**Work to complete:** Each line of the listing must be set down exactly as it stands.

**Data extract:**
______________________________

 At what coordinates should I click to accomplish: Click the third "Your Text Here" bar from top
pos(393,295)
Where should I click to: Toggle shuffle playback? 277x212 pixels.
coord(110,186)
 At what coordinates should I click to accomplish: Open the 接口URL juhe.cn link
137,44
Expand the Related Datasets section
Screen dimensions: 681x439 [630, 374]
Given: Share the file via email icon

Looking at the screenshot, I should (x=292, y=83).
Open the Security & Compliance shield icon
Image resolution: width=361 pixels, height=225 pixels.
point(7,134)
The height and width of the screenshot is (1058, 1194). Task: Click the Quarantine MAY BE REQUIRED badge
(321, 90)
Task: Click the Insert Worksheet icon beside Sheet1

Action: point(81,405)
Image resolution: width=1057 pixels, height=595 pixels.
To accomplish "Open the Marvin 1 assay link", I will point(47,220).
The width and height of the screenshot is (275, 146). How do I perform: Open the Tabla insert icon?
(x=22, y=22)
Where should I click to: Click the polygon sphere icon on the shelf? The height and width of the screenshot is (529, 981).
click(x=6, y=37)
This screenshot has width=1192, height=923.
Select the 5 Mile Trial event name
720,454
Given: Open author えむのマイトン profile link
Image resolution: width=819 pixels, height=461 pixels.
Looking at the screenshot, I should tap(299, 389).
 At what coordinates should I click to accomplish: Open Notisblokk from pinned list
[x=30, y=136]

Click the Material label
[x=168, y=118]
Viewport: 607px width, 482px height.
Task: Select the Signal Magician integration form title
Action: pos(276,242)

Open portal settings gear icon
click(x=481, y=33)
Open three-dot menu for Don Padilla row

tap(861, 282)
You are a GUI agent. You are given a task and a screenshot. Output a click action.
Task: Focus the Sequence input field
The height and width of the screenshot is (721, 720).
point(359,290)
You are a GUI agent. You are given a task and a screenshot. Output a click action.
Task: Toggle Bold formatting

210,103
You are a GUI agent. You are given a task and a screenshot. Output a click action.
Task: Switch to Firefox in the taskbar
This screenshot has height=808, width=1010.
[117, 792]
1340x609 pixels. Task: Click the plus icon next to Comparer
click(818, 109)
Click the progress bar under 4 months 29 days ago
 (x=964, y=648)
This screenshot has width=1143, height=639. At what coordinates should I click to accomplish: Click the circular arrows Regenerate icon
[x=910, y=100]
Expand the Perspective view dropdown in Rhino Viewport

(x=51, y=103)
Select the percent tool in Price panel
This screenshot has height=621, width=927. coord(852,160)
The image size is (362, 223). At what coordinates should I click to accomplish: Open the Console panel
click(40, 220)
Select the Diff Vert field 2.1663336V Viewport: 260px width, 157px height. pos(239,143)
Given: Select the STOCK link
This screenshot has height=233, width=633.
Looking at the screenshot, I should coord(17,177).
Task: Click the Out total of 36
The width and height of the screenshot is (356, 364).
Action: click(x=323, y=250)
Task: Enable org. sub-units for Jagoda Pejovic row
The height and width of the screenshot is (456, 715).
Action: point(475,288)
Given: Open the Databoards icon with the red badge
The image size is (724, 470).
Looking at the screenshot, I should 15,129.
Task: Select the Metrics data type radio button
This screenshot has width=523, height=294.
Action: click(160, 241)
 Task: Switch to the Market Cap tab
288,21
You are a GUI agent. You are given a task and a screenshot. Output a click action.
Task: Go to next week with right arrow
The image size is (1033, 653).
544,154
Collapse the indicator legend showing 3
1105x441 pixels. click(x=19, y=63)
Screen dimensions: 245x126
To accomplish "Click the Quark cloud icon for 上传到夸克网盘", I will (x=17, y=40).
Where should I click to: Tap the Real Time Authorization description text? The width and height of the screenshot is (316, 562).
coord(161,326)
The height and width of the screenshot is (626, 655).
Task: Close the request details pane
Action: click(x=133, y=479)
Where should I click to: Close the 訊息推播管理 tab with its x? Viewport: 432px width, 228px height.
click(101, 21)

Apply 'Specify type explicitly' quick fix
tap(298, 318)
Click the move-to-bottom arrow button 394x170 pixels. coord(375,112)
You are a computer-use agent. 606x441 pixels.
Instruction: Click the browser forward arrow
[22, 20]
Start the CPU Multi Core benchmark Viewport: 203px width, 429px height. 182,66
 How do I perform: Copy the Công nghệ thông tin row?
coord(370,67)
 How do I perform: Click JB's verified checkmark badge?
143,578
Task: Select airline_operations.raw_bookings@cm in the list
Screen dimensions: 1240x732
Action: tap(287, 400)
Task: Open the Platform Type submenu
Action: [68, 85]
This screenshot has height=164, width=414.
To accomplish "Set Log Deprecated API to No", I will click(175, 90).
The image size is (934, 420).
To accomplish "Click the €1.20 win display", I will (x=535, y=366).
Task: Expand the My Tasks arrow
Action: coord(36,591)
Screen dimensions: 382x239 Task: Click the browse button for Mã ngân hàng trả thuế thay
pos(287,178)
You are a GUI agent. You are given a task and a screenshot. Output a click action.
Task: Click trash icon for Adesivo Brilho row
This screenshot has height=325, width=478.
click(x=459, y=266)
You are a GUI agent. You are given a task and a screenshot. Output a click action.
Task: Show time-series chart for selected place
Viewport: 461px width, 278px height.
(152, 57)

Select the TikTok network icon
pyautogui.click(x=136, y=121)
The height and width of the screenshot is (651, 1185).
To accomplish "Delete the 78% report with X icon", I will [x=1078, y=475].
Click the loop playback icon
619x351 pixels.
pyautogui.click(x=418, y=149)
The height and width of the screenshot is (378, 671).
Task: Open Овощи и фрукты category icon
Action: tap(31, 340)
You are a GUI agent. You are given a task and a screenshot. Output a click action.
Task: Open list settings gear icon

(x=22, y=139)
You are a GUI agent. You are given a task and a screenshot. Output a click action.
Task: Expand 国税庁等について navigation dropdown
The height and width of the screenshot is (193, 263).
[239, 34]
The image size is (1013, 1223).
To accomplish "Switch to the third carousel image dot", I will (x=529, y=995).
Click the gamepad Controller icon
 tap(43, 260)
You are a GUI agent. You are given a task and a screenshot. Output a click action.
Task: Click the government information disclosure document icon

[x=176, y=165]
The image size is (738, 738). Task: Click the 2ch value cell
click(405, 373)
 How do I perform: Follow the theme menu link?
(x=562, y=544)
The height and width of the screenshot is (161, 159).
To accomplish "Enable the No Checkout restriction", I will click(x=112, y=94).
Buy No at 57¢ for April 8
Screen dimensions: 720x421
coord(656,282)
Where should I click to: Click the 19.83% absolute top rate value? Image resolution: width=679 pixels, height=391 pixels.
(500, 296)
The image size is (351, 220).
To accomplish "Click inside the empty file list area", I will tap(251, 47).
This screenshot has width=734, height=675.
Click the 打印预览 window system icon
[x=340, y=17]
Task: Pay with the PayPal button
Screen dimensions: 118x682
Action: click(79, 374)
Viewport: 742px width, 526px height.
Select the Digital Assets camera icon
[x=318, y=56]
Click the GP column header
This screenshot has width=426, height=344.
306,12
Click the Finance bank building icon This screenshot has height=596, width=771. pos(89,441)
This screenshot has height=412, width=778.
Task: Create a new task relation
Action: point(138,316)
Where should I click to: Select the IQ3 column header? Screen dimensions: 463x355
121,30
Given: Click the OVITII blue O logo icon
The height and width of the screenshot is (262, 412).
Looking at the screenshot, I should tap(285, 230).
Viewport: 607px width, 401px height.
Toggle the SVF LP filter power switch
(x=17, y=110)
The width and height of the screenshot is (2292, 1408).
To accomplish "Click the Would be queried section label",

______________________________

**Exercise result:**
 At what coordinates should I click to accomplish: Click the third "Your Text Here" bar from top
pos(393,295)
Where should I click to: Toggle shuffle playback? 277x212 pixels.
coord(110,186)
 At what coordinates should I click to accomplish: Open the 接口URL juhe.cn link
137,44
Expand the Related Datasets section
Screen dimensions: 681x439 [630, 374]
Given: Share the file via email icon

Looking at the screenshot, I should (x=292, y=83).
Open the Security & Compliance shield icon
Image resolution: width=361 pixels, height=225 pixels.
point(7,134)
The height and width of the screenshot is (1058, 1194). Task: Click the Quarantine MAY BE REQUIRED badge
(321, 90)
Task: Click the Insert Worksheet icon beside Sheet1

Action: point(81,405)
Image resolution: width=1057 pixels, height=595 pixels.
To accomplish "Open the Marvin 1 assay link", I will point(47,220).
The width and height of the screenshot is (275, 146). How do I perform: Open the Tabla insert icon?
(x=22, y=22)
Where should I click to: Click the polygon sphere icon on the shelf? The height and width of the screenshot is (529, 981).
click(x=6, y=37)
This screenshot has width=1192, height=923.
Select the 5 Mile Trial event name
720,454
Given: Open author えむのマイトン profile link
Image resolution: width=819 pixels, height=461 pixels.
Looking at the screenshot, I should tap(299, 389).
 At what coordinates should I click to accomplish: Open Notisblokk from pinned list
[x=30, y=136]

Click the Material label
[x=168, y=118]
Viewport: 607px width, 482px height.
Task: Select the Signal Magician integration form title
Action: pos(276,242)

Open portal settings gear icon
click(x=481, y=33)
Open three-dot menu for Don Padilla row

tap(861, 282)
You are a GUI agent. You are given a task and a screenshot. Output a click action.
Task: Focus the Sequence input field
The height and width of the screenshot is (721, 720).
point(359,290)
You are a GUI agent. You are given a task and a screenshot. Output a click action.
Task: Toggle Bold formatting

210,103
You are a GUI agent. You are given a task and a screenshot. Output a click action.
Task: Switch to Firefox in the taskbar
This screenshot has height=808, width=1010.
[117, 792]
1340x609 pixels. Task: Click the plus icon next to Comparer
click(818, 109)
Click the progress bar under 4 months 29 days ago
 (x=964, y=648)
This screenshot has width=1143, height=639. At what coordinates should I click to accomplish: Click the circular arrows Regenerate icon
[x=910, y=100]
Expand the Perspective view dropdown in Rhino Viewport

(x=51, y=103)
Select the percent tool in Price panel
This screenshot has height=621, width=927. coord(852,160)
The image size is (362, 223). At what coordinates should I click to accomplish: Open the Console panel
click(40, 220)
Select the Diff Vert field 2.1663336V Viewport: 260px width, 157px height. pos(239,143)
Given: Select the STOCK link
This screenshot has height=233, width=633.
Looking at the screenshot, I should coord(17,177).
Task: Click the Out total of 36
The width and height of the screenshot is (356, 364).
Action: click(x=323, y=250)
Task: Enable org. sub-units for Jagoda Pejovic row
The height and width of the screenshot is (456, 715).
Action: point(475,288)
Given: Open the Databoards icon with the red badge
The image size is (724, 470).
Looking at the screenshot, I should 15,129.
Task: Select the Metrics data type radio button
This screenshot has width=523, height=294.
Action: click(160, 241)
 Task: Switch to the Market Cap tab
288,21
You are a GUI agent. You are given a task and a screenshot. Output a click action.
Task: Go to next week with right arrow
The image size is (1033, 653).
544,154
Collapse the indicator legend showing 3
1105x441 pixels. click(x=19, y=63)
Screen dimensions: 245x126
To accomplish "Click the Quark cloud icon for 上传到夸克网盘", I will (x=17, y=40).
Where should I click to: Tap the Real Time Authorization description text? The width and height of the screenshot is (316, 562).
coord(161,326)
The height and width of the screenshot is (626, 655).
Task: Close the request details pane
Action: click(x=133, y=479)
Where should I click to: Close the 訊息推播管理 tab with its x? Viewport: 432px width, 228px height.
click(101, 21)

Apply 'Specify type explicitly' quick fix
tap(298, 318)
Click the move-to-bottom arrow button 394x170 pixels. coord(375,112)
You are a computer-use agent. 606x441 pixels.
Instruction: Click the browser forward arrow
[22, 20]
Start the CPU Multi Core benchmark Viewport: 203px width, 429px height. 182,66
 How do I perform: Copy the Công nghệ thông tin row?
coord(370,67)
 How do I perform: Click JB's verified checkmark badge?
143,578
Task: Select airline_operations.raw_bookings@cm in the list
Screen dimensions: 1240x732
Action: tap(287, 400)
Task: Open the Platform Type submenu
Action: [68, 85]
This screenshot has height=164, width=414.
To accomplish "Set Log Deprecated API to No", I will click(175, 90).
The image size is (934, 420).
To accomplish "Click the €1.20 win display", I will (x=535, y=366).
Task: Expand the My Tasks arrow
Action: coord(36,591)
Screen dimensions: 382x239 Task: Click the browse button for Mã ngân hàng trả thuế thay
pos(287,178)
You are a GUI agent. You are given a task and a screenshot. Output a click action.
Task: Click trash icon for Adesivo Brilho row
This screenshot has height=325, width=478.
click(x=459, y=266)
You are a GUI agent. You are given a task and a screenshot. Output a click action.
Task: Show time-series chart for selected place
Viewport: 461px width, 278px height.
(152, 57)

Select the TikTok network icon
pyautogui.click(x=136, y=121)
The height and width of the screenshot is (651, 1185).
To accomplish "Delete the 78% report with X icon", I will [x=1078, y=475].
Click the loop playback icon
619x351 pixels.
pyautogui.click(x=418, y=149)
The height and width of the screenshot is (378, 671).
Task: Open Овощи и фрукты category icon
Action: tap(31, 340)
You are a GUI agent. You are given a task and a screenshot. Output a click action.
Task: Open list settings gear icon

(x=22, y=139)
You are a GUI agent. You are given a task and a screenshot. Output a click action.
Task: Expand 国税庁等について navigation dropdown
The height and width of the screenshot is (193, 263).
[239, 34]
The image size is (1013, 1223).
To accomplish "Switch to the third carousel image dot", I will (x=529, y=995).
Click the gamepad Controller icon
 tap(43, 260)
You are a GUI agent. You are given a task and a screenshot. Output a click action.
Task: Click the government information disclosure document icon

[x=176, y=165]
The image size is (738, 738). Task: Click the 2ch value cell
click(405, 373)
 How do I perform: Follow the theme menu link?
(x=562, y=544)
The height and width of the screenshot is (161, 159).
To accomplish "Enable the No Checkout restriction", I will click(x=112, y=94).
Buy No at 57¢ for April 8
Screen dimensions: 720x421
coord(656,282)
Where should I click to: Click the 19.83% absolute top rate value? Image resolution: width=679 pixels, height=391 pixels.
(500, 296)
The image size is (351, 220).
To accomplish "Click inside the empty file list area", I will tap(251, 47).
This screenshot has width=734, height=675.
Click the 打印预览 window system icon
[x=340, y=17]
Task: Pay with the PayPal button
Screen dimensions: 118x682
Action: click(79, 374)
Viewport: 742px width, 526px height.
Select the Digital Assets camera icon
[x=318, y=56]
Click the GP column header
This screenshot has width=426, height=344.
306,12
Click the Finance bank building icon This screenshot has height=596, width=771. pos(89,441)
This screenshot has height=412, width=778.
Task: Create a new task relation
Action: point(138,316)
Where should I click to: Select the IQ3 column header? Screen dimensions: 463x355
121,30
Given: Click the OVITII blue O logo icon
The height and width of the screenshot is (262, 412).
Looking at the screenshot, I should tap(285, 230).
Viewport: 607px width, 401px height.
Toggle the SVF LP filter power switch
(x=17, y=110)
The width and height of the screenshot is (2292, 1408).
To accomplish "Click the Would be queried section label",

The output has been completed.